En la actualidad, la mayoría de los países del Tercer Mundo buscan afanosamente entrar, a cualquier costo, al selecto club de las naciones desarrolladas, aunque muchas veces ni siquiera conocen las implicaciones de esta etiqueta, la cual es sumamente subjetiva y ambigua.
Cabe señalar, que la Organización Mundial de Comercio (OMC) considera que no existe ninguna definición que diferencie claramente cuáles son los países “desarrollados” o “en vías desarrollo”, por lo que los integrantes de este organismo, pueden decidir por voluntad propia sí se consideran como países “desarrollados” o “en vías desarrollo”. No obstante lo anterior, Kofi Annan, ex Secretario General de las Naciones Unidas, alguna vez explicó que un país desarrollado es “aquel que provee a sus habitantes una vida libre y saludable en un ambiente seguro”.
De igual forma, la mayoría de los especialistas en economía, opinan que el parámetro supremo para calificar a un país como desarrollado es el llamado Producto Interno Bruto, siendo este indicador macroeconómico, la obsesión de todos los gobiernos y que gracias al cual, los Estados Unidos de América han propagado el mito de que son la nación más desarrollada del planeta, por lo que este país se ve a si misma como el único ejemplo a seguir.
Sin lugar a dudas, hay que tener en cuenta, que la invención de la concepción actual del término desarrollo surgió a partir del trabajo de John M. Keynes, cuya evolución paulatina conllevó a transformar este ideal humanista, en un discurso cultural vacuo, aparentemente universal legitimado por una intrincada red de teorías inobjetables que ponen como única opción la promoción irrestricta del crecimiento económico perpetuo, sin ponderar nunca las consecuencias.
Curiosamente, esta visión actual de desarrollo, contiene es sí misma una falacia y contradicción implícita, ya en su versión actual, perpetua una serie de errores propios de las teorías económicas clásicas y neoclásicas. La principal falla la podemos encontrar en la creencia de que el crecimiento económico es natural, positivo y constante, por lo que supuestamente, la expansión económica trae de forma automática la prosperidad y la distribución justa de la riqueza a todas las sociedades, cuestión, que en la práctica siempre ha brillado por su ausencia.

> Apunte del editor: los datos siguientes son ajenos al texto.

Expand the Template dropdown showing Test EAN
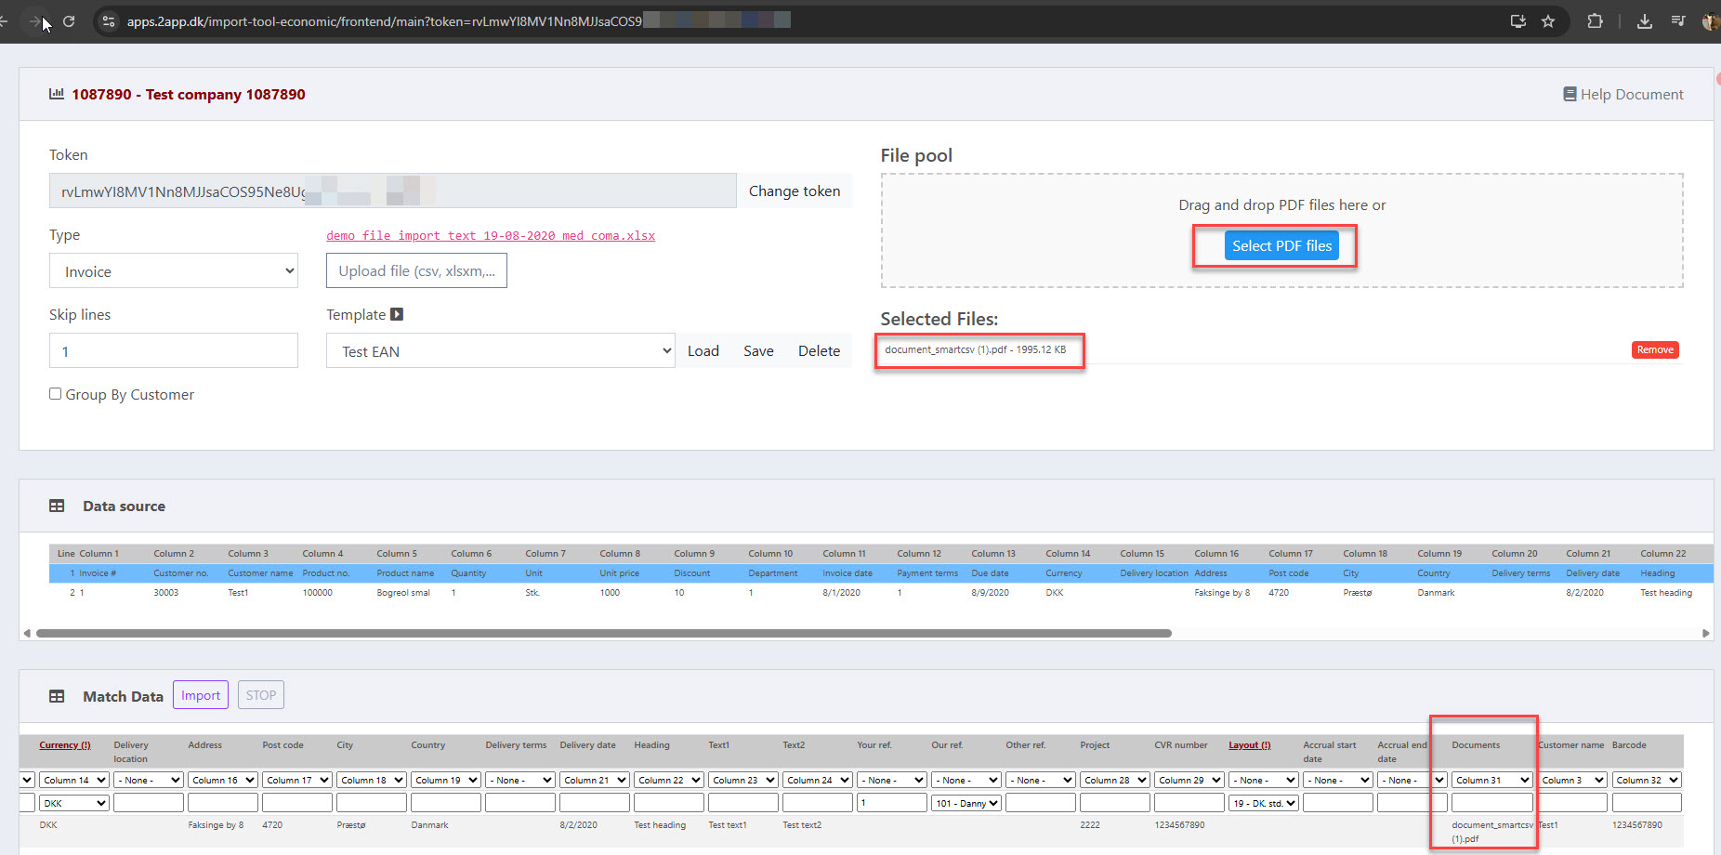1721x855 pixels. 500,351
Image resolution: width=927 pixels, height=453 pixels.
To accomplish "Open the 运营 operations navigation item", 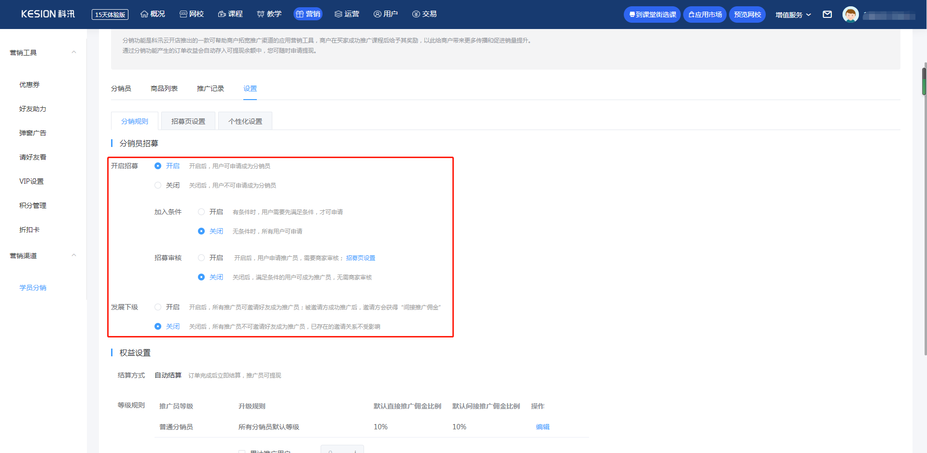I will pos(347,14).
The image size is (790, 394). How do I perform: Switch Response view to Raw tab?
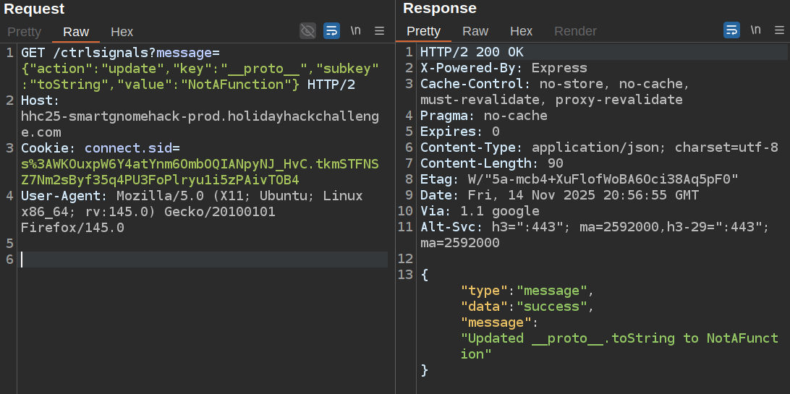(x=475, y=31)
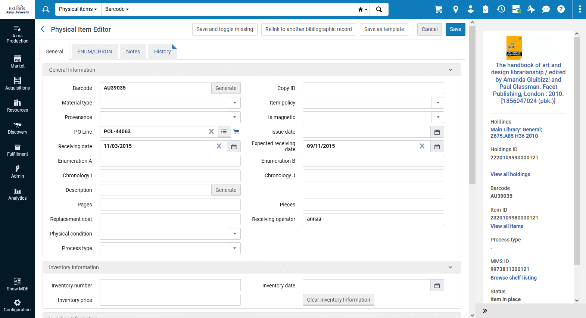Click the PO Line cart icon
This screenshot has height=318, width=586.
(236, 132)
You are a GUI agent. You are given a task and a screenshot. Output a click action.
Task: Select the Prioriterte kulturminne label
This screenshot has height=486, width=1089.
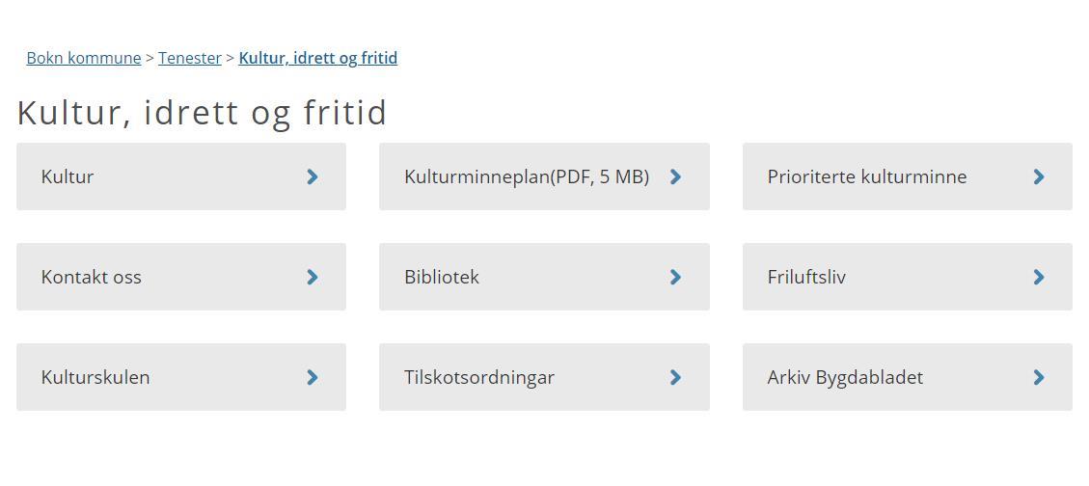click(866, 176)
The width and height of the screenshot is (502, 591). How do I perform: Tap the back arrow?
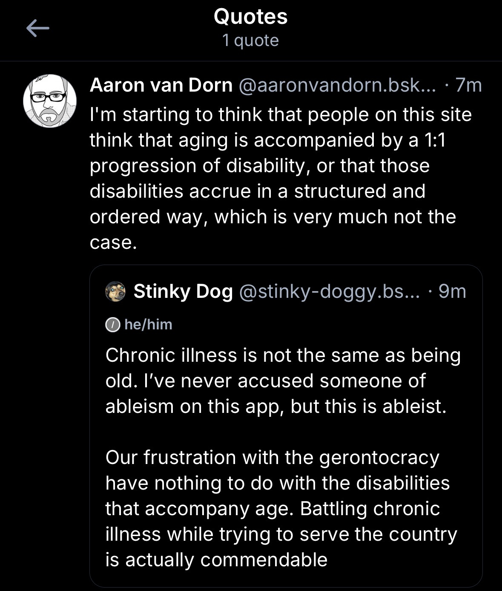(x=38, y=29)
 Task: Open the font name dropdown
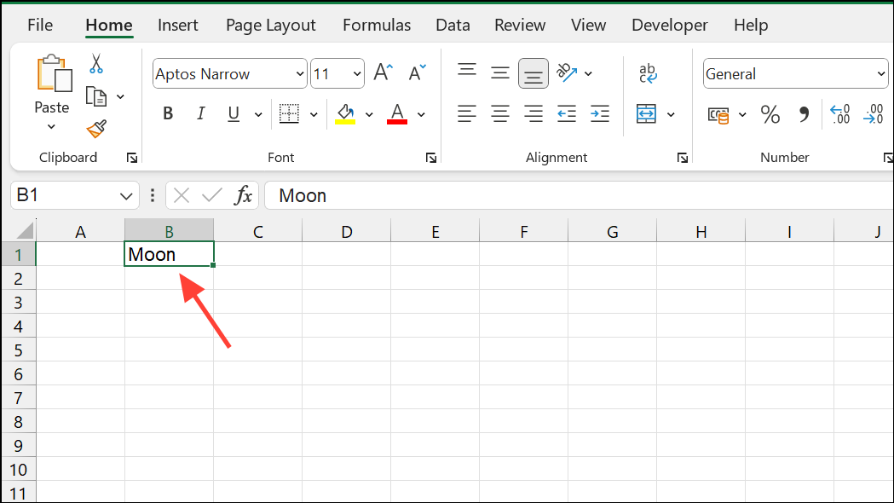coord(299,74)
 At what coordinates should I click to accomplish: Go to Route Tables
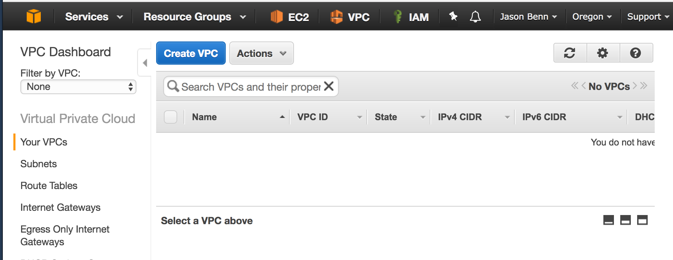pos(49,186)
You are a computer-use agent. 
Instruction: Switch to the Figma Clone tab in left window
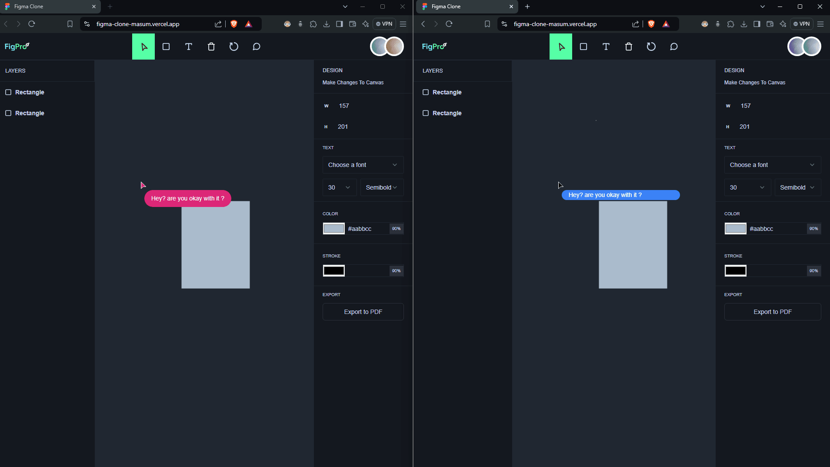click(48, 7)
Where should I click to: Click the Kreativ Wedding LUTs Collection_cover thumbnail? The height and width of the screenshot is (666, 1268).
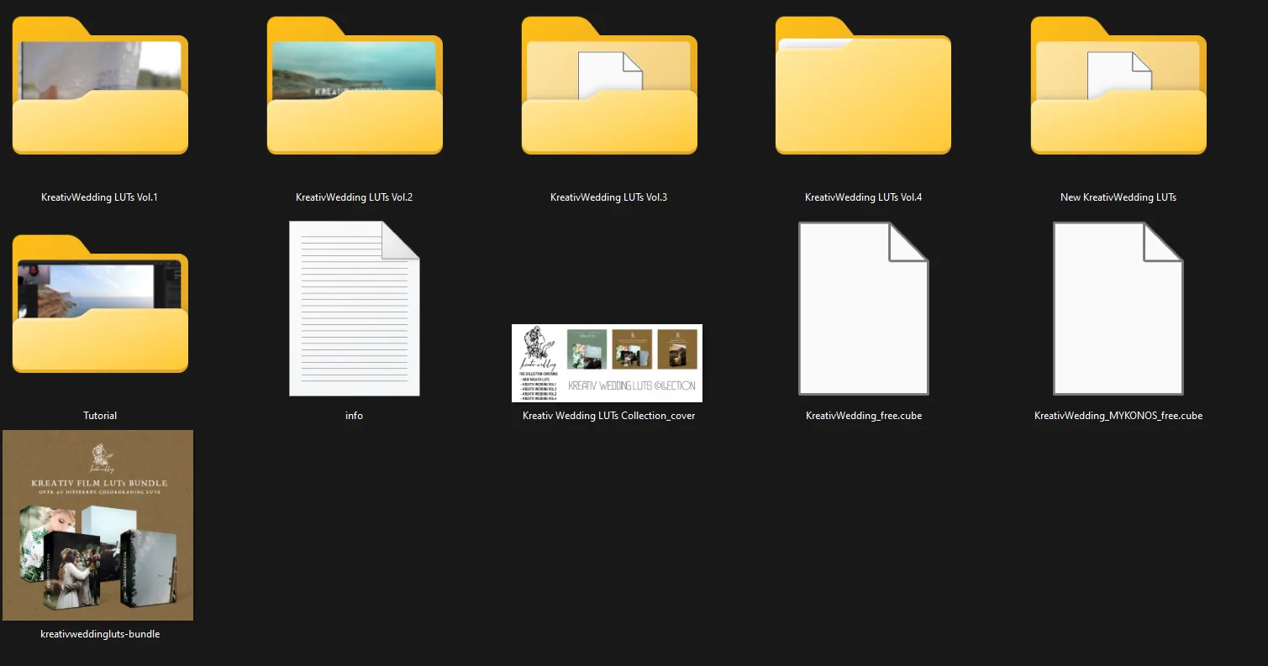(x=607, y=363)
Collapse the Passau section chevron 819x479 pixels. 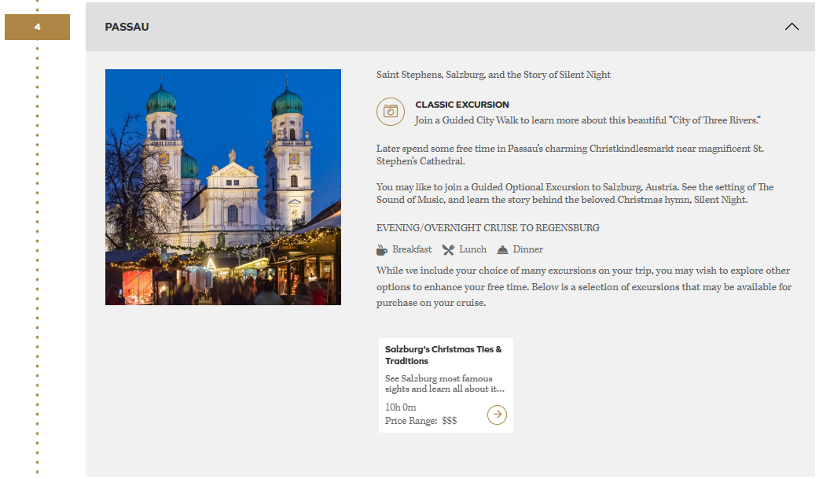(791, 27)
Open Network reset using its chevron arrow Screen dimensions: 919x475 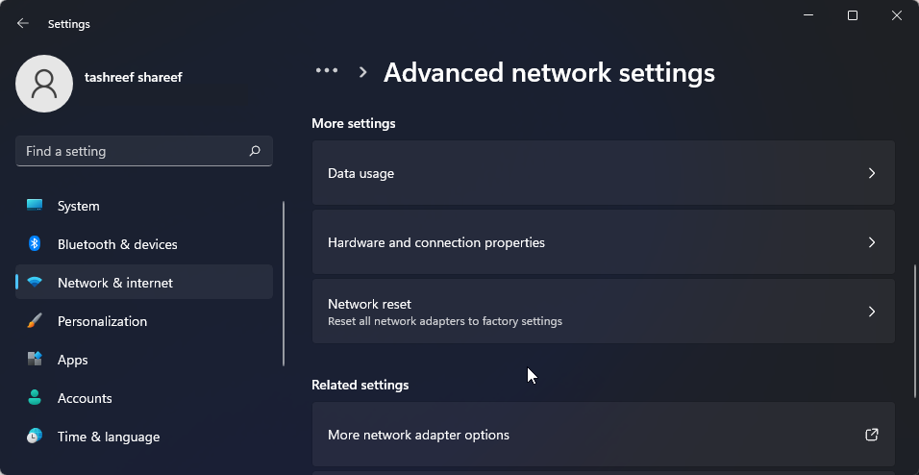pyautogui.click(x=871, y=312)
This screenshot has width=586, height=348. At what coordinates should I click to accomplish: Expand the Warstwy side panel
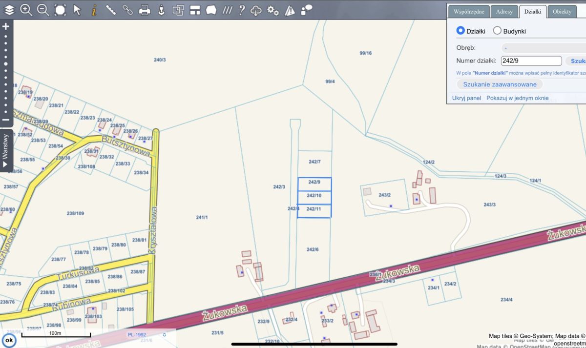tap(5, 150)
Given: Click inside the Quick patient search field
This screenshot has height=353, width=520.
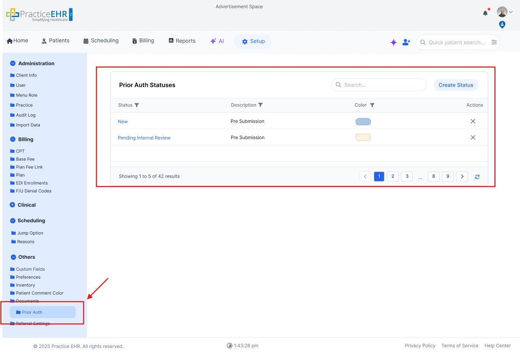Looking at the screenshot, I should pyautogui.click(x=455, y=42).
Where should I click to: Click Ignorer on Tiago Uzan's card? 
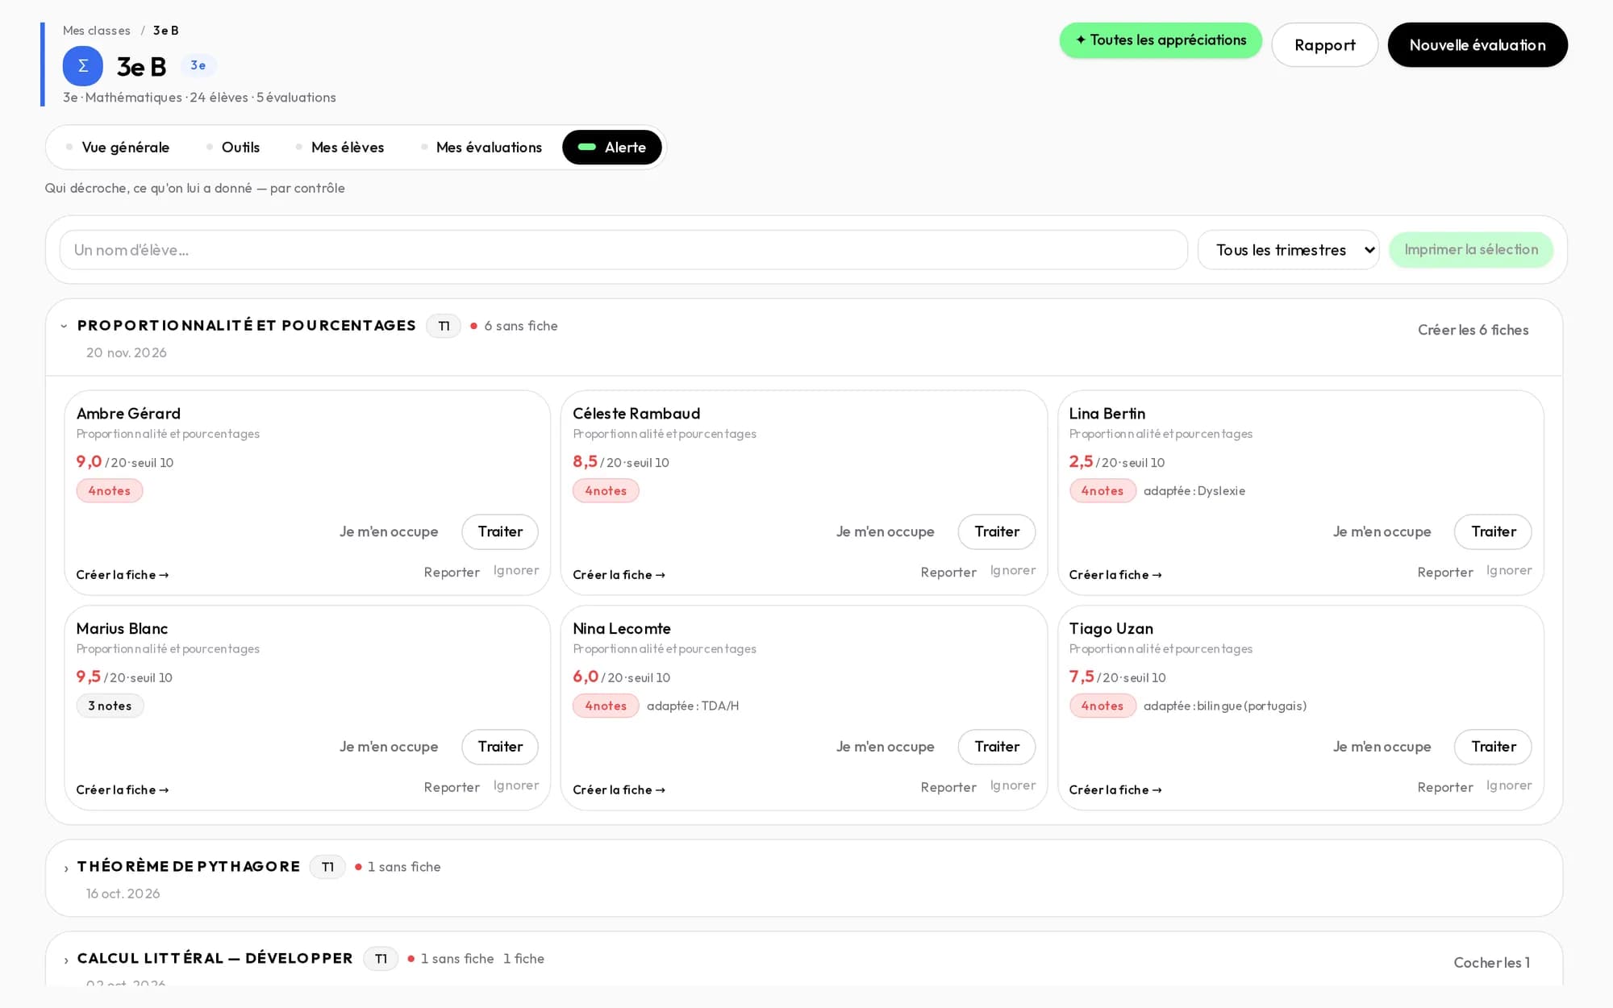tap(1508, 785)
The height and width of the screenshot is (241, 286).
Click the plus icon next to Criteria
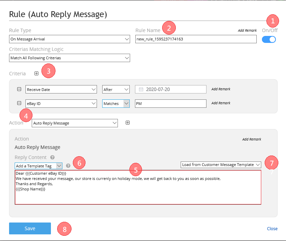37,74
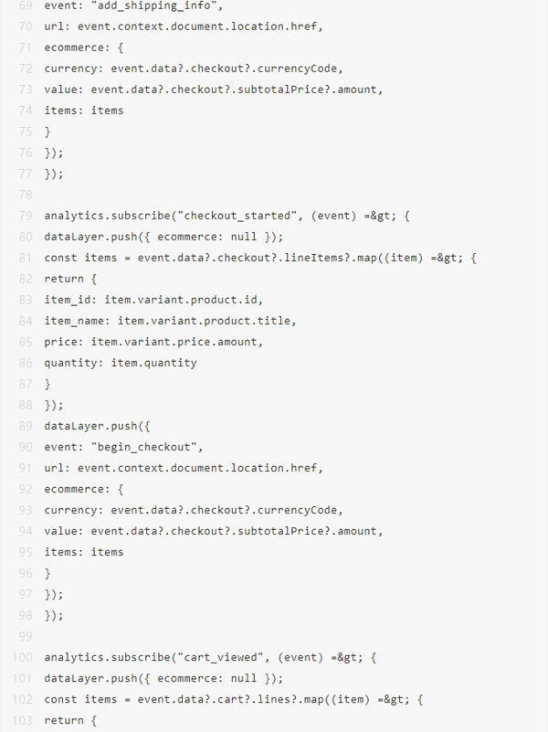
Task: Click the "begin_checkout" event line
Action: (122, 447)
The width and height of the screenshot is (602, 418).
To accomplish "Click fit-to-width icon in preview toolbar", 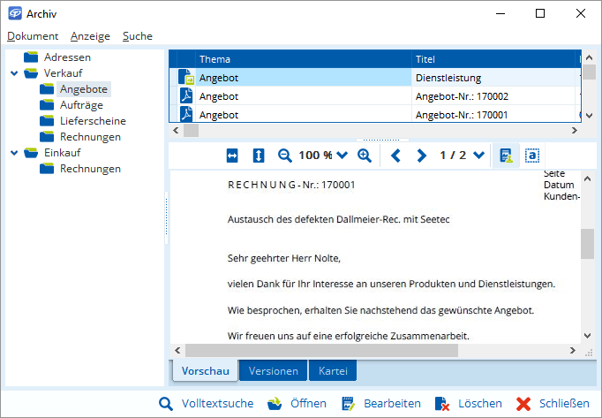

Finalmente, podemos afirmar que la definición y la obsesión con el fetiche del desarrollo se ha convertido en una enfermedad que podría denominarse como “desarrollitis”, la cual cumple un papel importante para el control ideológico del mundo, ya que sirve para vender la ilusión de prosperidad que solamente podrá alcanzarse siguiendo acríticamente el actual modelo económico, engaño equiparable a la ilusión que tienen los ludópatas en los casinos, donde ellos aunque entienden que las probabilidades están en su contra y que prácticamente no hay esperanza de ganar, se empeñan en seguir apostando basados en una esperanza vana de triunfo.